Ø If ordered to evacuate and seek shelter elsewhere, follow the instructions of local emergency managers on where to go and when. Authorities will announce shelter locations in advance of their opening. Make provisions for your pets, as many shelters will not accept animals.

Ø If not ordered to evacuate and you decide to take shelter in your home, have your disaster kit ready. Keep your important papers with you or store them in the highest, safest place in your home, and in a waterproof container. Even if you seek shelter in place, you need to secure your home by locking the doors and windows. Turn off all utilities (gas, water, electric, etc). Monitor the storm by portable radio to keep up with the latest information. Stay indoors. Try to stay in an inside room away from doors and windows.

Ø Use your phone sparingly. Make only essential calls and keep the calls brief. Report emergencies to 911. When reporting emergencies, identify yourself and your location, making sure to speak clearly and calmly. If you have a mobile telephone, make sure it is charged and ready to use at all times. Remember, however, that cell service may be interrupted during and after the storm.

Past storm seasons have shown that hurricanes and tropical storms can have devastating effects. In the event a hurricane affects our area, expect polluted water, limited communications, no electricity, overflowing or backed-up sewers, undermined foundations, beach erosion and heavy damage to homes and roadways.

Do not re-enter the area until recommended to do so by local authorities.
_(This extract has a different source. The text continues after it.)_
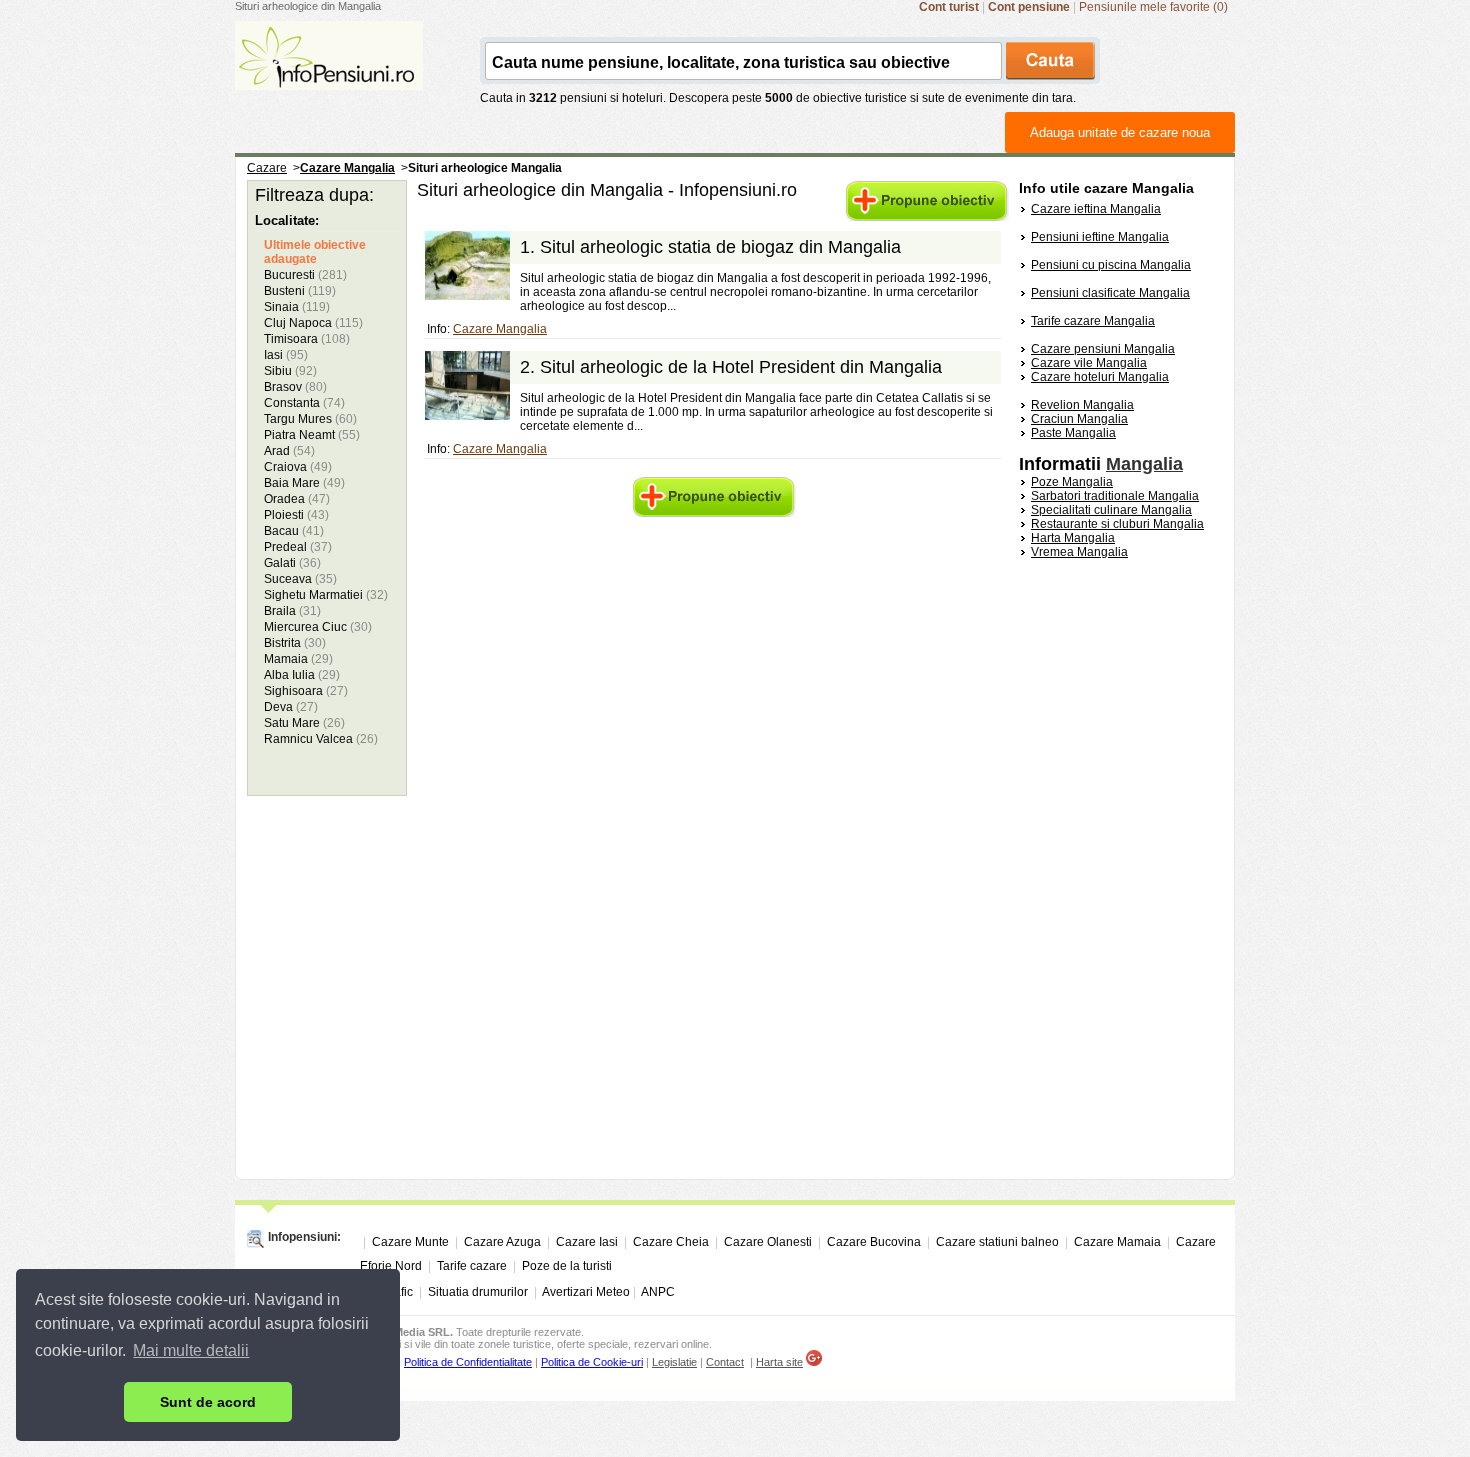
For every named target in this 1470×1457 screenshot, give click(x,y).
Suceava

As you re-enter the area, be aware of possible hazards such as downed trees and power lines. Be aware of debris and water on roadways. Upon re-entry, have identification and important legal papers ready to show officials proof of residency. Continue to use your emergency water supply or boil water until notified that the drinking water is safe. Take precautions to prevent fires.

Hurricane season begins June 1 and ends Nov. 30.